───── TEXT ─────
It's just that I came to a point recently where I was struck by the feeling that this is all so... DUMB.
And also... stupid.
If I had to pinpoint the moment that revelation struck, I'd say it was when my grandmother died. This is out of my comfort zone to talk about, by the way, because I'm MUCH more comfortable talking about the meaningless: you know, stuff that my kids do that makes me want to smoke cigarettes, and heck, I can even delve into some pretty deep stuff now and then when the mood strikes, but this is ME I'm talking about, and I don't do that.
Come to think of it, I really don't even want you, complete stranger, to read personal stuff about me right now, so could you please stop and go on about your business somewhere else? OKAY THANKS. And let's NEVER MENTION THIS AGAIN.
Hello.... you're still here?
OK if you must know, I've thought about my grandmother at least once a day since she died (there is a point to this), and I think - and this just occurred to me! - it was because I wrote her obituary. I think there's gotta be something really life-changing about writing another person's obituary, condensing down all the best parts of an entire lifetime into a few short paragraphs, especially someone like her who made the world a better place.
It's not the first time I've had a minor little identity crisis. The first time was in 2009, when I decided I DO NOT WANT THIS LIFE ANYMORE AND I AM NO LONGER DOING THIS and I didn't even CARE what anyone else thought about it, I packed myself and my kids up and got the heck out of that living hell and started down a gentler, less abusive road.
In 2009 all I knew was that I didn't want THAT life, but what DO I want is a home that's full of love, joy, peace, patience, kindness, gentleness, and all that. And while I've been happily enjoying my new happy, healthy home life since sometime in 2010, since the day I cried my eyes out while writing a few paragraphs about that lovely lady who served Jesus and other people every single day of her life, I've felt this discontent, unsettled feeling that I'm supposed to be doing something. I NEED (need) to DO MORE with MY OWN life and even this blog.
I want to be more like HER and I want to be more like JESUS and I want to do (and say) things that matter. I have a degree in Christian Ministry, for Pete's sake, and have attended ALL the church there is my ENTIRE LIFE, and I need to DO SOMETHING.
So all of this I've been pondering for the last few months, and when I had the opportunity to review this book, Interrupted, by Jen Hatmaker, it was about the time this big conviction storm was brewing in my heart.
Inner conflict, Jen calls it.
Oh, and if you didn't know, Jen Hatmaker is my best friend, by the way. (No offense, Pioneer Woman; we can all three be best friends). And by best friend, I mean, we've only hung out once. And by 'hung out once,' it was Jen and me and hundreds of other women when she spoke at my church a couple of years ago, but seriously, if she took the time to get to know me => BFFs. That's all.
If you don't know her, oh my word. So darn funny. The first time I heard of her, I was invited by a friend to some sort of women's banquet where this supposedly 'funny' Christian author was speaking, and I went grudgingly, all scoffing and rolling my eyes, because Christian comedian? Please. No. Lame. No Christian comedians, no Christian fiction. It's one of my life principles.
But my friend bought my ticket, and there was lunch. And then I laughed until I cried and decided I will stalk her with binoculars until I can hang out with her in person. Seriously. It's on my bucket list.
─────
REQUIRED TASKS:
A. In the blog post, what year was the writer's first identity crisis?
B. Output the part of the blog post that begins at the words "I want to be more like HER" and stops after "Jen calls it.".
C. Pick up the blog post about writing a grandmother's obituary and continue it from its final sentence.
───── DATASET ENTRIES ─────
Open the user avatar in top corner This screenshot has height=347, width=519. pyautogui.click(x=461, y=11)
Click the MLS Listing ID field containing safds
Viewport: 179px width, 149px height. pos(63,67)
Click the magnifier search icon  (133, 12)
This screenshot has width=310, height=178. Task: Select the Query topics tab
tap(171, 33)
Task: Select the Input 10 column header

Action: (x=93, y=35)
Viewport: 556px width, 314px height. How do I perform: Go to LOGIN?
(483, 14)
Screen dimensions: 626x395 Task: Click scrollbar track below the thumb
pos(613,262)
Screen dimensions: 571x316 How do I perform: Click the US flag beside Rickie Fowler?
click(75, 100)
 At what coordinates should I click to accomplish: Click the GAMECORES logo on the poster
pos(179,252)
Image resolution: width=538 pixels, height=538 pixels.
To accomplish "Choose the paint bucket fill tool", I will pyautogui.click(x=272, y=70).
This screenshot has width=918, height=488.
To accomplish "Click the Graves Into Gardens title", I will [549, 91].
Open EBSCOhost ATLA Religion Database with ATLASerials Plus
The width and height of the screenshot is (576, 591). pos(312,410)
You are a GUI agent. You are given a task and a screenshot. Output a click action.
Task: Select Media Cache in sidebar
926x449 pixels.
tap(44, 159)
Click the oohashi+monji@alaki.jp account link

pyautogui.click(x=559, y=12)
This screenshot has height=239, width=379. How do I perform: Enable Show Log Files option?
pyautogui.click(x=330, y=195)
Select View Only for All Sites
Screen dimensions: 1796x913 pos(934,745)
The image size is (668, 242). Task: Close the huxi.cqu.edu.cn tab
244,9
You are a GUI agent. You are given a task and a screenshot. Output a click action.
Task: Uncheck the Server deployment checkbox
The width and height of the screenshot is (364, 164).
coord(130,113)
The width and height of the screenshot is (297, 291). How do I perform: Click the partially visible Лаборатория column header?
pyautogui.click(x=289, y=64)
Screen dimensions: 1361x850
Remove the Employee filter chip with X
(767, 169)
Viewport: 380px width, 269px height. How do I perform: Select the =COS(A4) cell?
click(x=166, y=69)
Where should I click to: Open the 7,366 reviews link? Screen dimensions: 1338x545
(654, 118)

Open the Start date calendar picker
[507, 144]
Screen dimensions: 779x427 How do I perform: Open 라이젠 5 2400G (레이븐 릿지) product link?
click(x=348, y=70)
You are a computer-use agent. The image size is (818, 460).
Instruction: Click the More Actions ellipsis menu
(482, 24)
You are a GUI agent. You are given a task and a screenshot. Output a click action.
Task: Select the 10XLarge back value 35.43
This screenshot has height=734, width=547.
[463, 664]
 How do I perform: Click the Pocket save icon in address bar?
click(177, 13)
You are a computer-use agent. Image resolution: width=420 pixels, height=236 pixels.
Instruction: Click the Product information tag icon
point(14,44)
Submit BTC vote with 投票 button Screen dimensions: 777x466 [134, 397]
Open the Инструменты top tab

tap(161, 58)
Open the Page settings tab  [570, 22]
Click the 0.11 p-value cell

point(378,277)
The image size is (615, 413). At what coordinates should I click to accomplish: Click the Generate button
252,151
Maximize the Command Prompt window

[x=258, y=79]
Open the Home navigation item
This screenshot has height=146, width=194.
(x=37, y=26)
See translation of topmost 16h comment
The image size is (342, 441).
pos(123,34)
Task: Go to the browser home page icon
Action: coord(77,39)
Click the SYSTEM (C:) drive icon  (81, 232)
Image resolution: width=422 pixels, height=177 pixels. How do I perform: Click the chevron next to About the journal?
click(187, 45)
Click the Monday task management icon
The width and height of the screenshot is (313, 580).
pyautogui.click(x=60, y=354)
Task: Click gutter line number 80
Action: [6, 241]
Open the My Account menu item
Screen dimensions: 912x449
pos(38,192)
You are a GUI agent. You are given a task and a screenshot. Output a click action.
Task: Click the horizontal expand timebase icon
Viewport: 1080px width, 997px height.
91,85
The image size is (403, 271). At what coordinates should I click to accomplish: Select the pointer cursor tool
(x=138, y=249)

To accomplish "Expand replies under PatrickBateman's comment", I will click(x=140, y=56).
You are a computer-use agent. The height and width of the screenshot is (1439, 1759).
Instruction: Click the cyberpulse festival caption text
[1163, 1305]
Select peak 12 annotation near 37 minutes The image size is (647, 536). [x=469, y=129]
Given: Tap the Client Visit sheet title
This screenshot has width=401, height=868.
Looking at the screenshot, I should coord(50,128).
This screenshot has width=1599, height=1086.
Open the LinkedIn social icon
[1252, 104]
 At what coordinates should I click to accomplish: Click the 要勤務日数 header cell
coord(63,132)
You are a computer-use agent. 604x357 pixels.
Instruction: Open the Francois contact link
─────
FINAL RESULTS:
A. 2009

B.
I want to be more like HER and I want to be more like JESUS and I want to do (and say) things that matter. I have a degree in Christian Ministry, for Pete's sake, and have attended ALL the church there is my ENTIRE LIFE, and I need to DO SOMETHING.
So all of this I've been pondering for the last few months, and when I had the opportunity to review this book, Interrupted, by Jen Hatmaker, it was about the time this big conviction storm was brewing in my heart.
Inner conflict, Jen calls it.

C.
So I read her book, Seven, when it came out, and it so resonated with me. YES, I thought. I want this. I want this simple life of being a good steward of everything. Seven fit with the new life I wanted for myself. Living within my means. Being content with less so we can give more. I LOVE THAT. More taking care of the earth, more thriftiness, less status symbols, greed and materialism. Just yes. She's funny AND has this heart for widows and orphans JUST LIKE JESUS WANTS US TO and you know the Social Worker in me is ALL ABOUT widows and orphans.
At least, I want to be.
At least, I know I'm not content with the lazy Christianity I've been living lately... all sitting on the pew, no doing anything for anybody. Not doing ONE THING that costs me anything, not one thing for anyone who can't repay me, not one thing that benefits me zero, ignoring all those who need.
But let's get to the point before this rambles any further. Listen, I'm just gonna tell you straight up: THIS IS THE BEST BOOK I'VE READ ALL YEAR. I do not say that lightly. I'm a total geek who loves to read, and I figure I've read a book a week the past few months. And THIS one is the best, and I know that because it's the only one I texted my sister about 172 times, OMG YOU HAVE TO READ THIS BOOK.
Do you KNOW that that's the highest possible praise for a book? When I text my sister about it? That's the pinnacle.
(The last time we texted about a book was probably The Help, and there have been no others since then).
But my sister and I have had many conversations about the sad state of the church nowaways, where nobody is satisfied, content, or fullfilled, young families are leaving in droves because 'church hopping' is the norm, and in a church like ours that's the size of a small city we have to beg and threaten and stalk and harass to get enough people to teach Vacation Bible School. People show up to take; only an embarrassingly small percentage shows up to give.
Holy passion... WHERE IS IT?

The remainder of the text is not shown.